_Work order_
Retype only the lines below from the one with "Instruction: Click the" to the one with "Task: Switch to the Compare tab", inclusive, skipping every image.
»»
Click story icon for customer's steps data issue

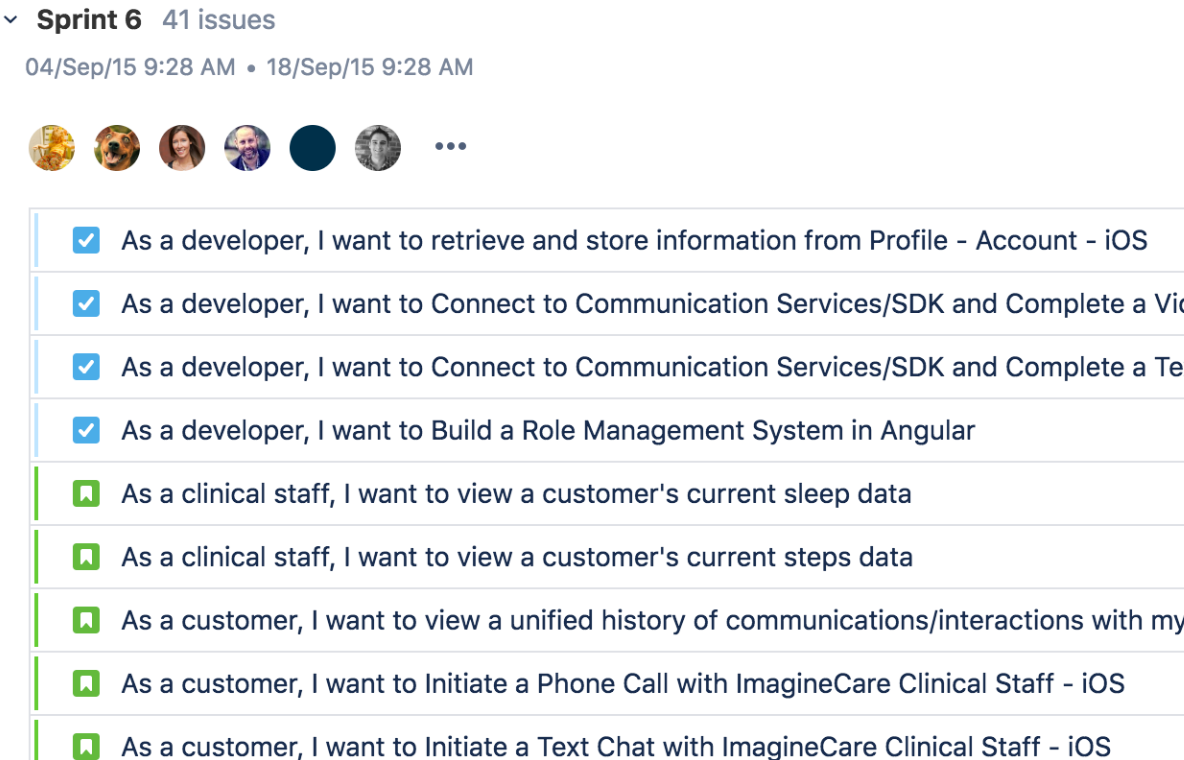point(86,557)
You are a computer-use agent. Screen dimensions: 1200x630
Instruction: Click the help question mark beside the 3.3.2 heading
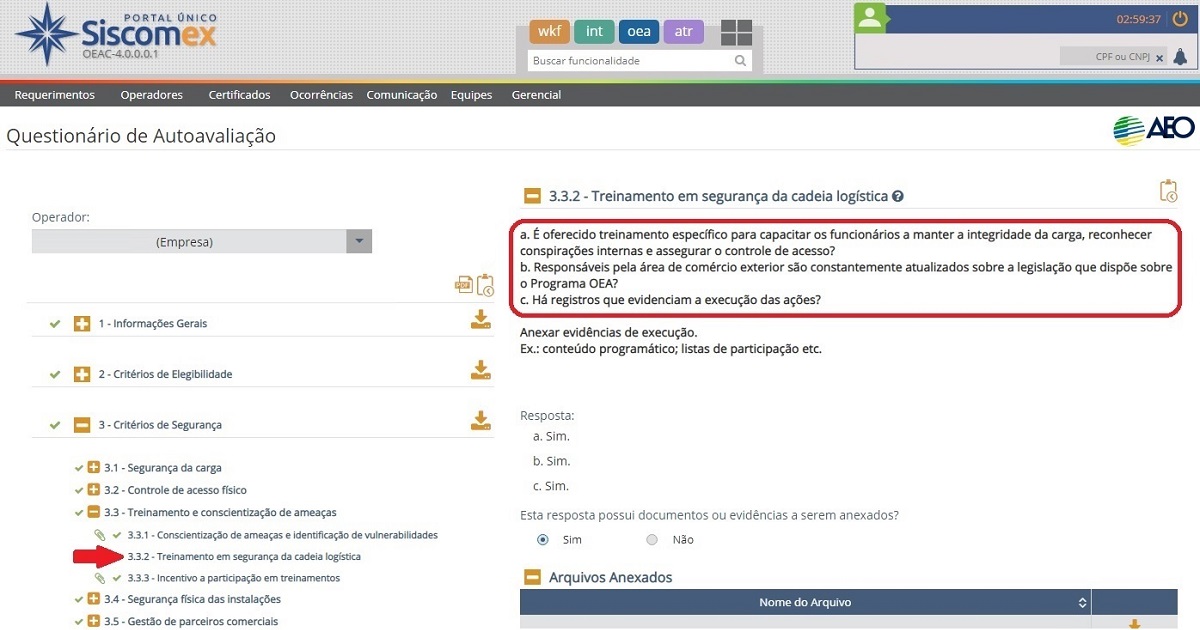pos(897,196)
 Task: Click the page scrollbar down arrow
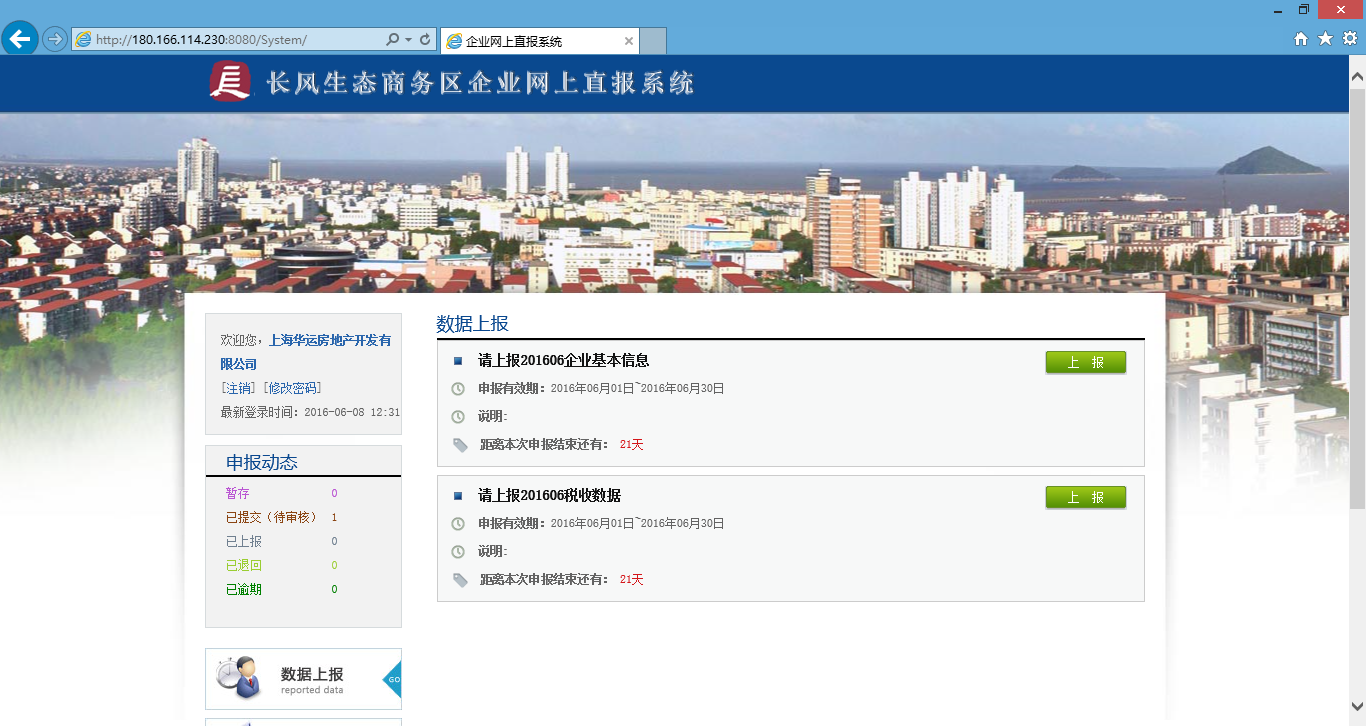(x=1357, y=705)
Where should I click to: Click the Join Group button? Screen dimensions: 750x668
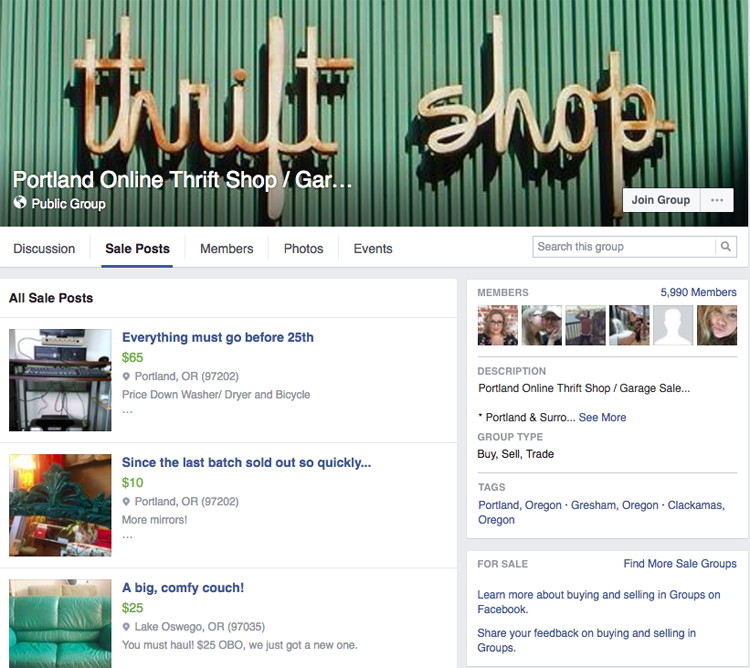pyautogui.click(x=661, y=200)
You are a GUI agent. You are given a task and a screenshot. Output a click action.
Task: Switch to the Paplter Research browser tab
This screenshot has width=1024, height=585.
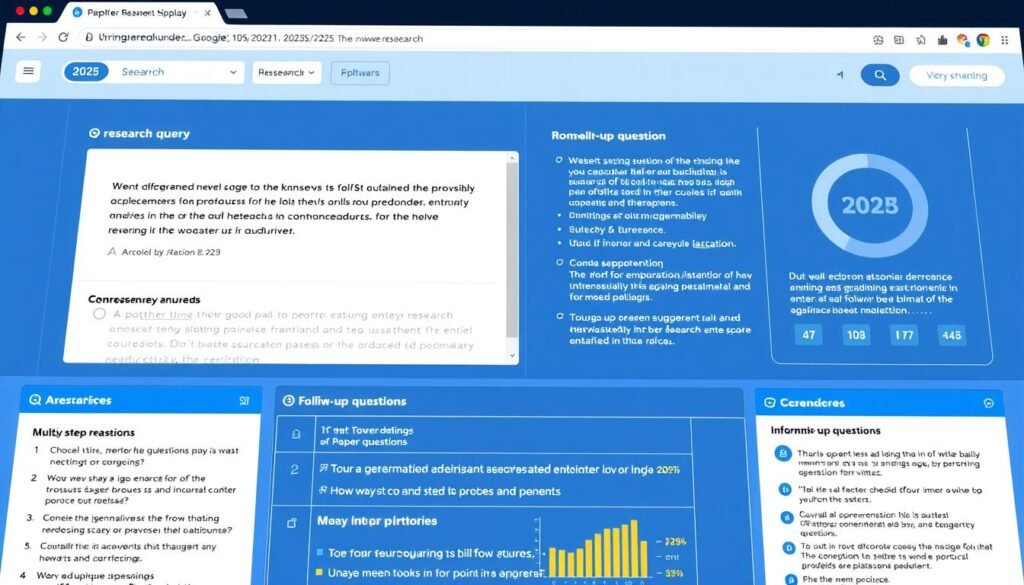pos(135,12)
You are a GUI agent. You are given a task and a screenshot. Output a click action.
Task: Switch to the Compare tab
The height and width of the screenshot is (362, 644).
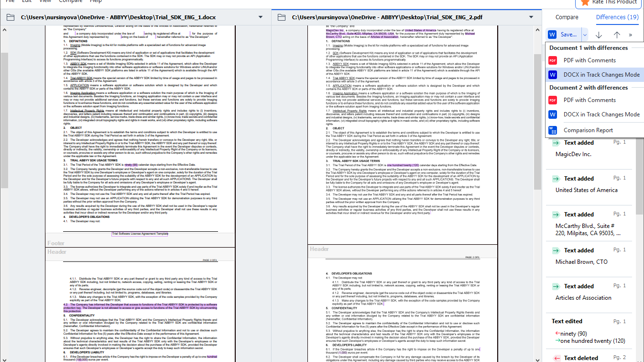(567, 17)
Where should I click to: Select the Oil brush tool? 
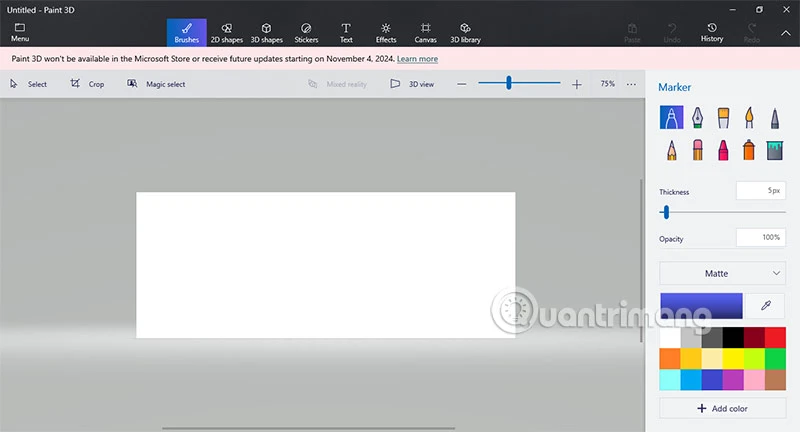(x=723, y=118)
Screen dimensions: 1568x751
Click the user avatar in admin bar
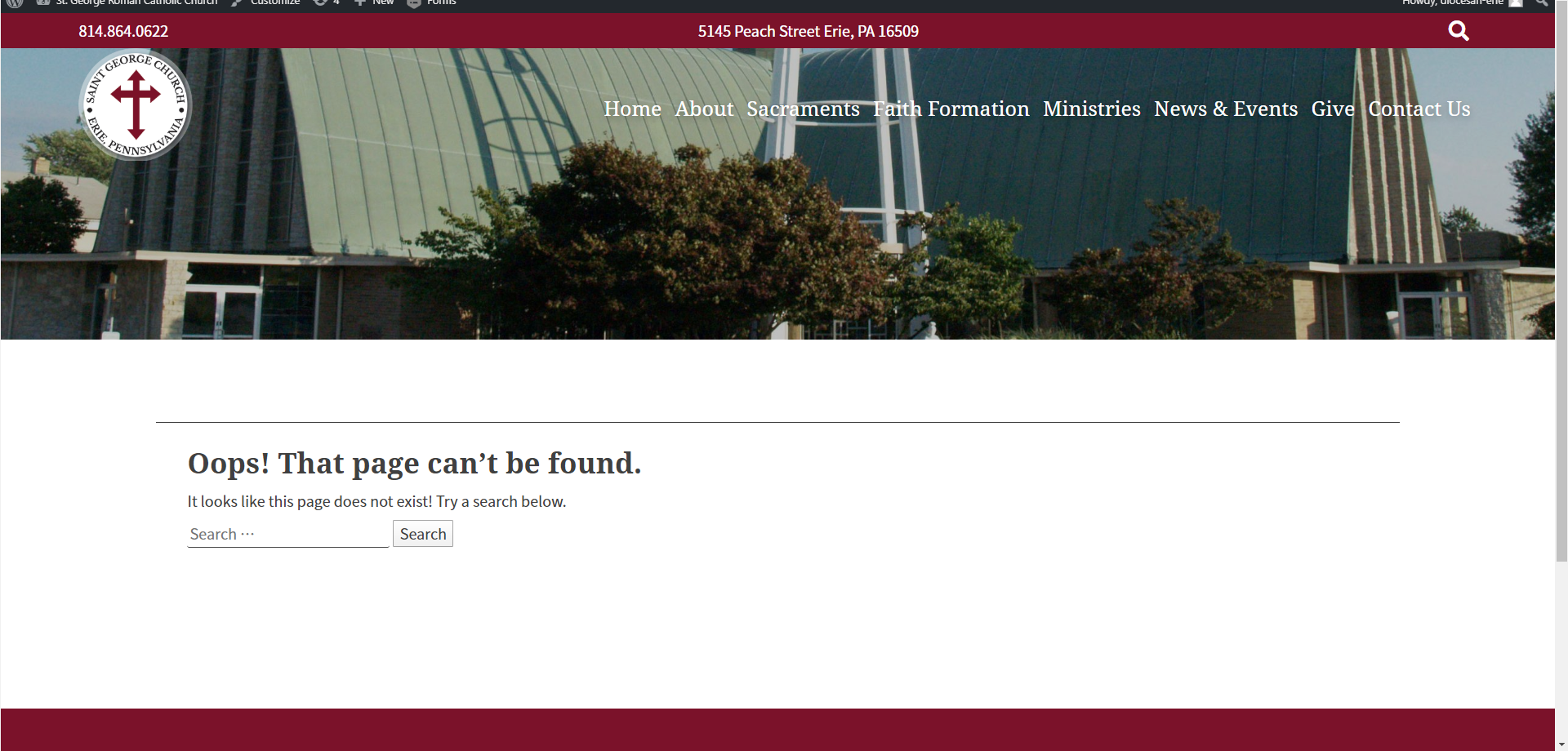pos(1516,3)
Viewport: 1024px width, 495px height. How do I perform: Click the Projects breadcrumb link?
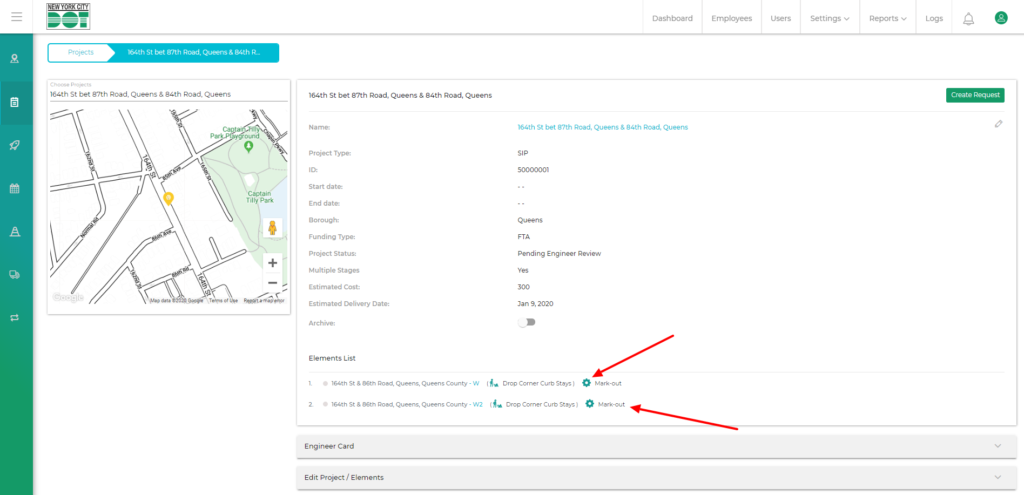81,52
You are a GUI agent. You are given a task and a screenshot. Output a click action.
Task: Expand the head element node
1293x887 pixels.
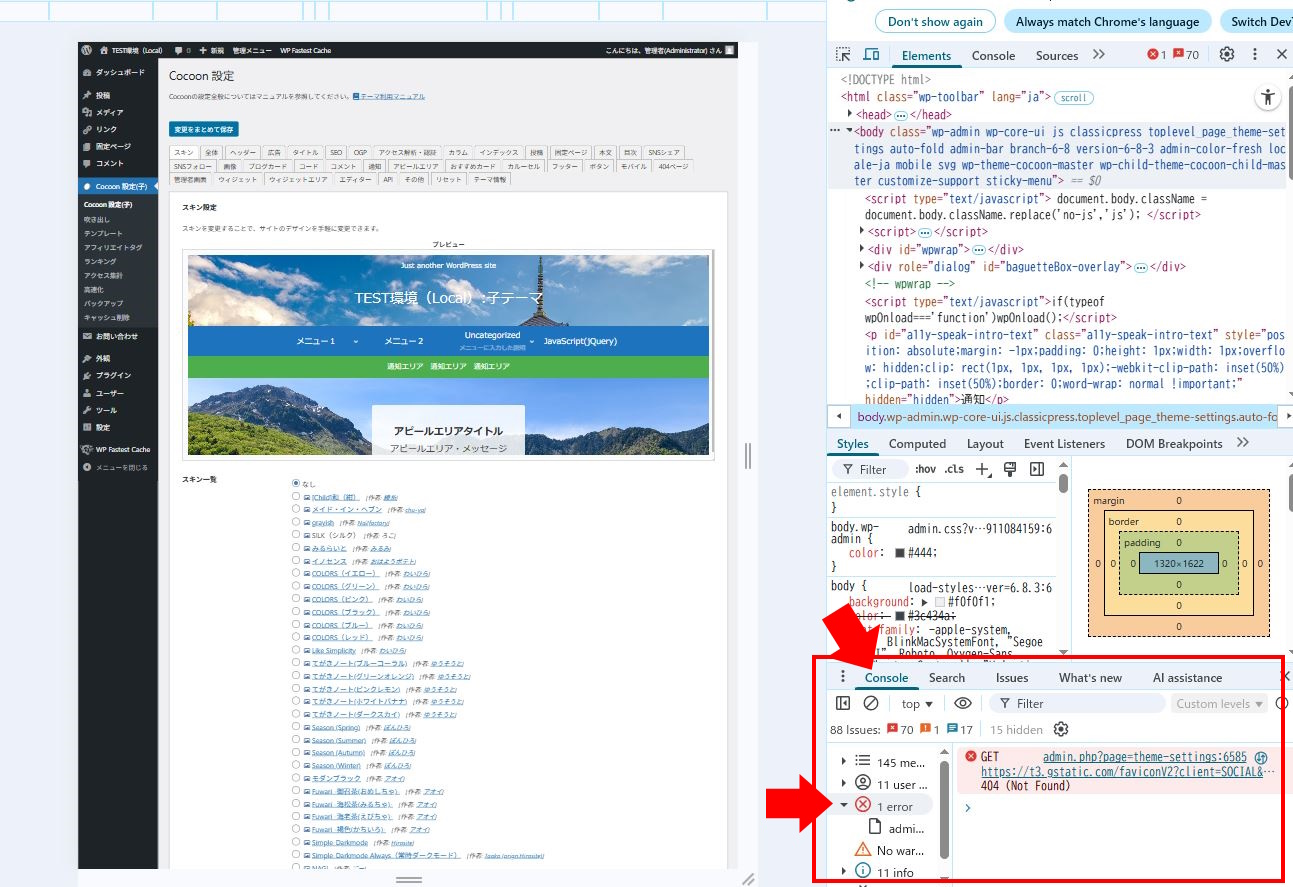[x=849, y=115]
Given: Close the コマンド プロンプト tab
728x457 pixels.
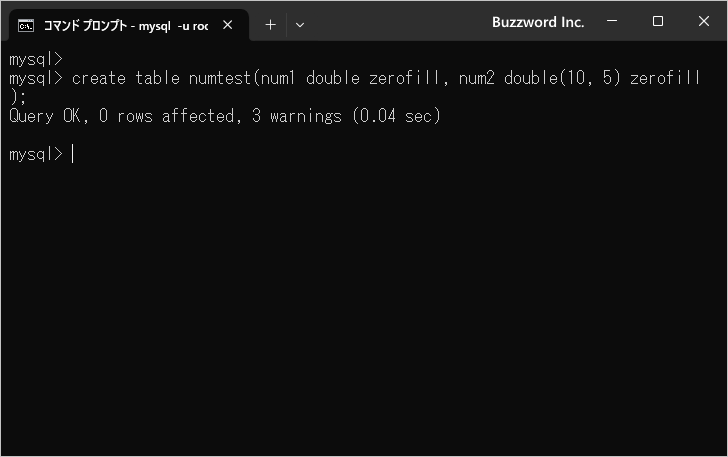Looking at the screenshot, I should tap(228, 25).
««
_Written answer_
Instruction: Click the help question mark beside the 3.3.2 heading
pos(897,196)
 Task: Click the page scrollbar down arrow
(x=1357, y=705)
Where should I click to: Click the Join Group button? Screen dimensions: 750x668
pyautogui.click(x=661, y=200)
You are a GUI agent. You are given a task and a screenshot. Output a click action.
Task: Switch to the Paplter Research browser tab
This screenshot has width=1024, height=585.
pos(135,12)
You are a GUI agent. You are given a task and a screenshot. Output a click action.
Task: Switch to the Compare tab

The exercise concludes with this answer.